Stored data
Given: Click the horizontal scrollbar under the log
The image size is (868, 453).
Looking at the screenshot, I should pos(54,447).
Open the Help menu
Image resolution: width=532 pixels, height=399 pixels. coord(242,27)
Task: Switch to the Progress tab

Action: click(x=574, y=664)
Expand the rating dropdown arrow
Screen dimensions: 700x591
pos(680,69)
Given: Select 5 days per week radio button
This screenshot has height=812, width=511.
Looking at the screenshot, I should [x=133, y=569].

---

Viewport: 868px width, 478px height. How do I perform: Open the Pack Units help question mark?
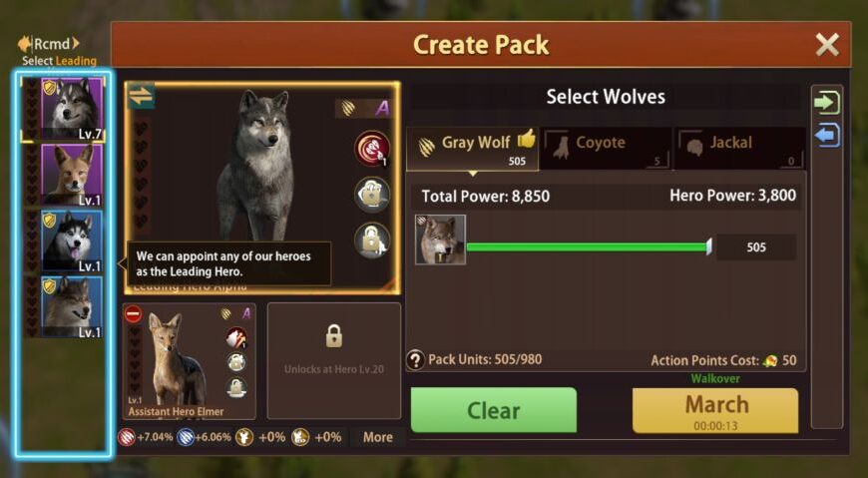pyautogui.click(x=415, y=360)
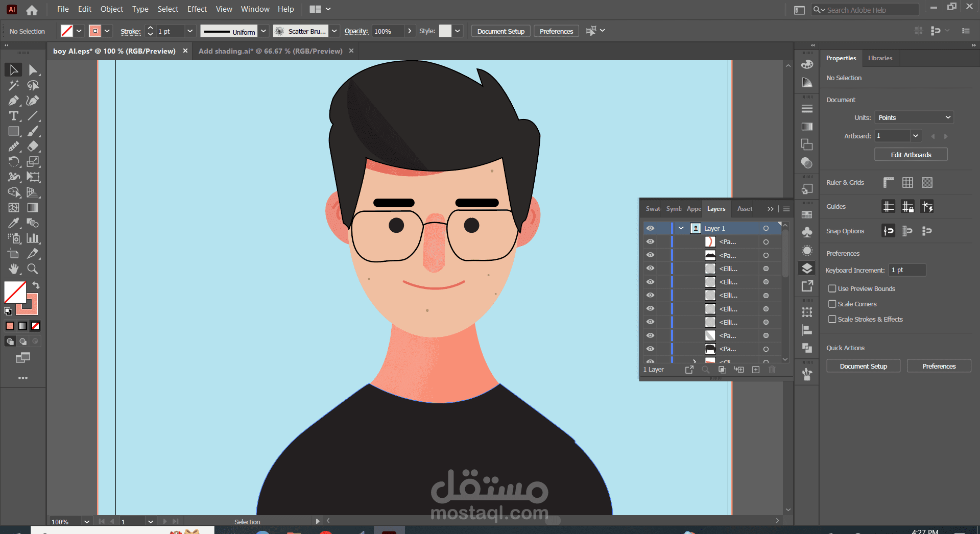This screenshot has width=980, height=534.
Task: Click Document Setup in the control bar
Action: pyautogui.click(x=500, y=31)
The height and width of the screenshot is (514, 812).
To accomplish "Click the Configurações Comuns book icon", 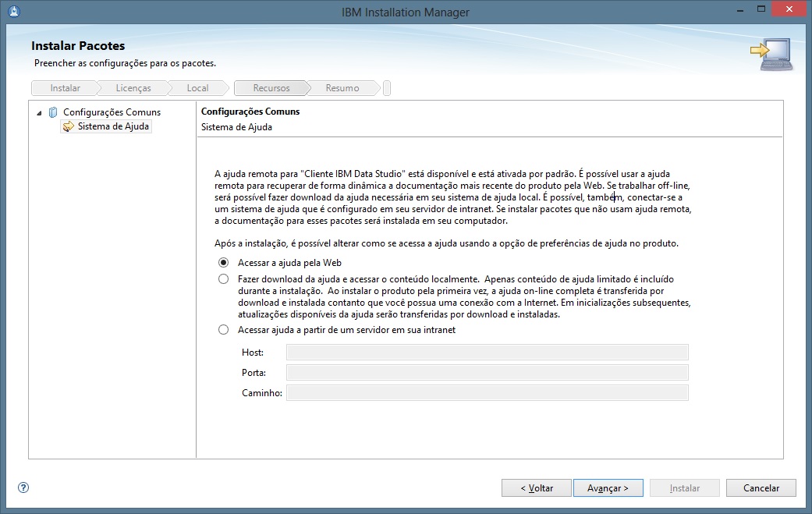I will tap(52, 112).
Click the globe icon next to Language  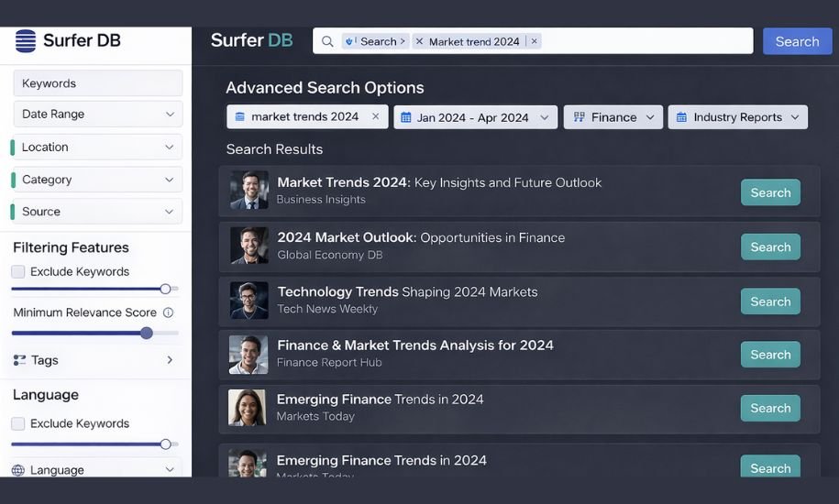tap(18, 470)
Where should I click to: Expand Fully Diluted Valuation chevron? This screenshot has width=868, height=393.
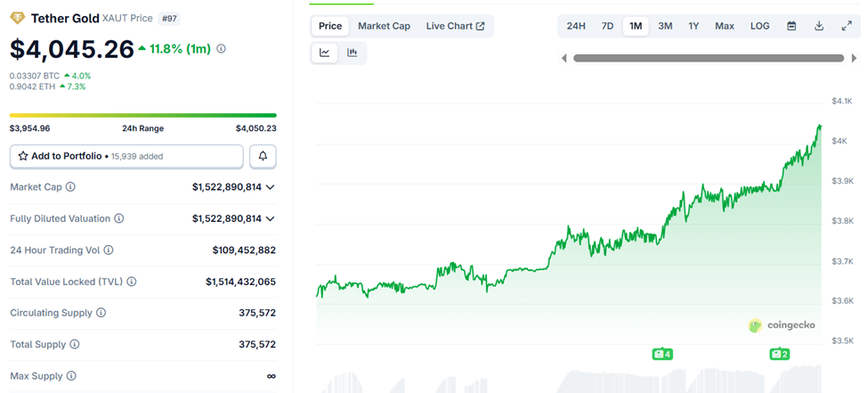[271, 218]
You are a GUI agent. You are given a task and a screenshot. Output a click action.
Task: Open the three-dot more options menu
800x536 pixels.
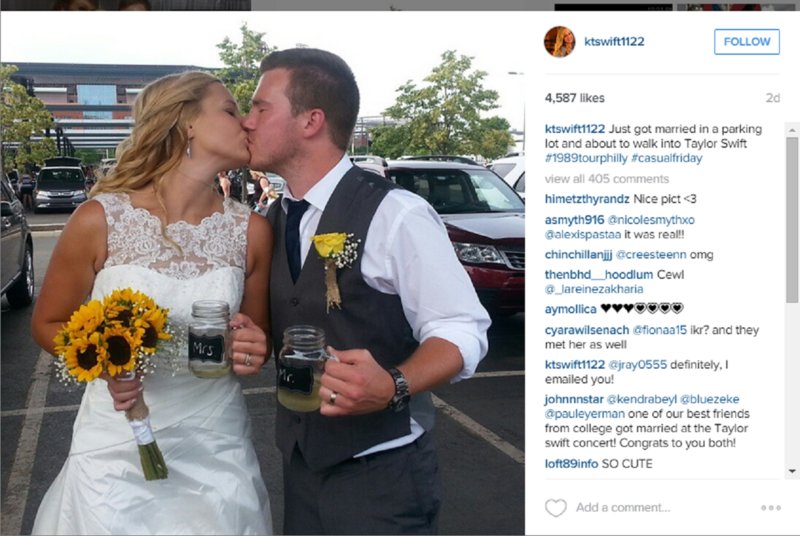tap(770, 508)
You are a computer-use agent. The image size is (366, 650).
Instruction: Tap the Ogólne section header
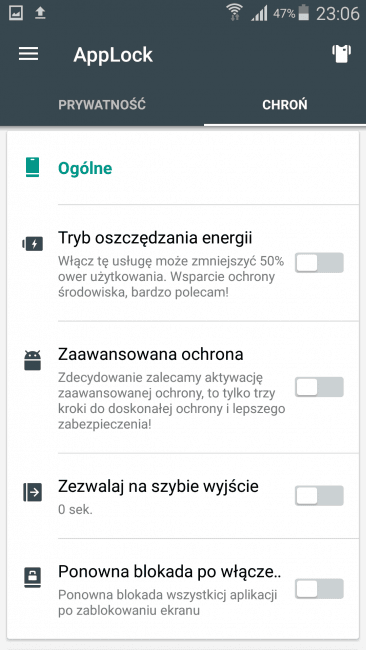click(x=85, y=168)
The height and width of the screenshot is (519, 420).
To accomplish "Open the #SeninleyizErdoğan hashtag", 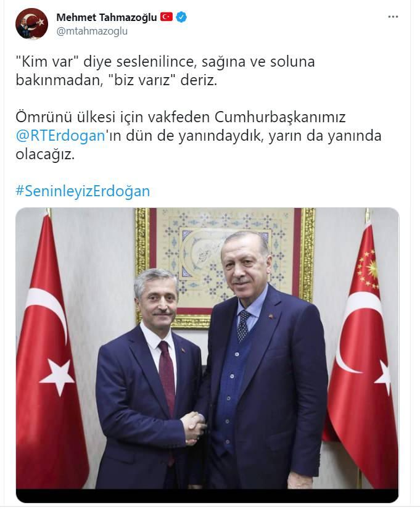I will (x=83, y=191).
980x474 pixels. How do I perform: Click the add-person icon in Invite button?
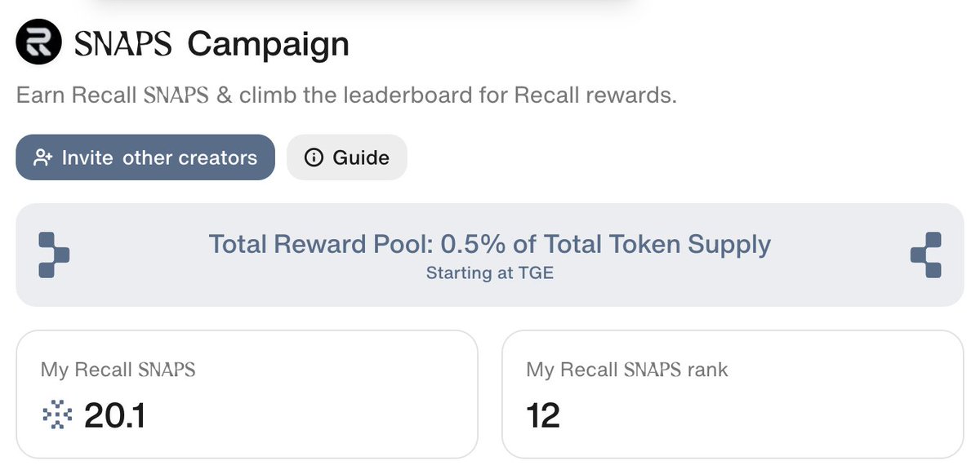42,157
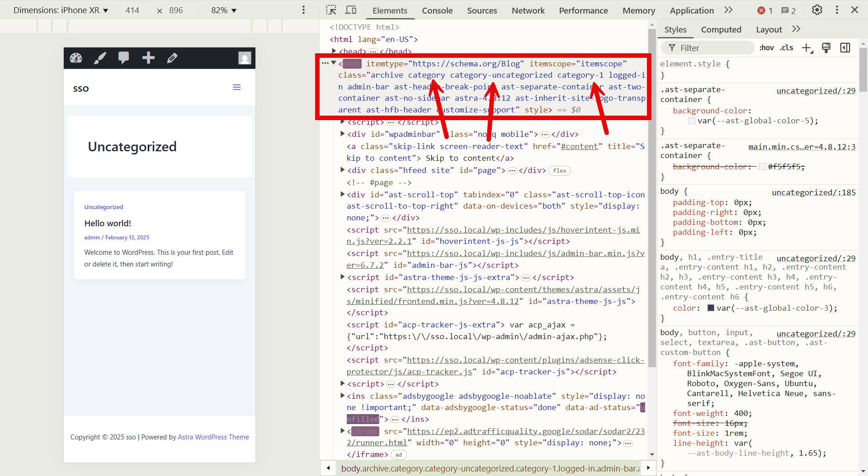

---

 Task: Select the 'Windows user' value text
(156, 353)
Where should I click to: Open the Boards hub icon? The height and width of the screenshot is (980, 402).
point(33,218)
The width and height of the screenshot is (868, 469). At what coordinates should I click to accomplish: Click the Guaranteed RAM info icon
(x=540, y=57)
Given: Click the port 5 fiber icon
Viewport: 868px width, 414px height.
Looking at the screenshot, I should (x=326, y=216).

_WORK ITEM:_ Please say how many lines in the records above contain the word "agent". Give the number alone.

_ANSWER TO THE EXERCISE:_ 2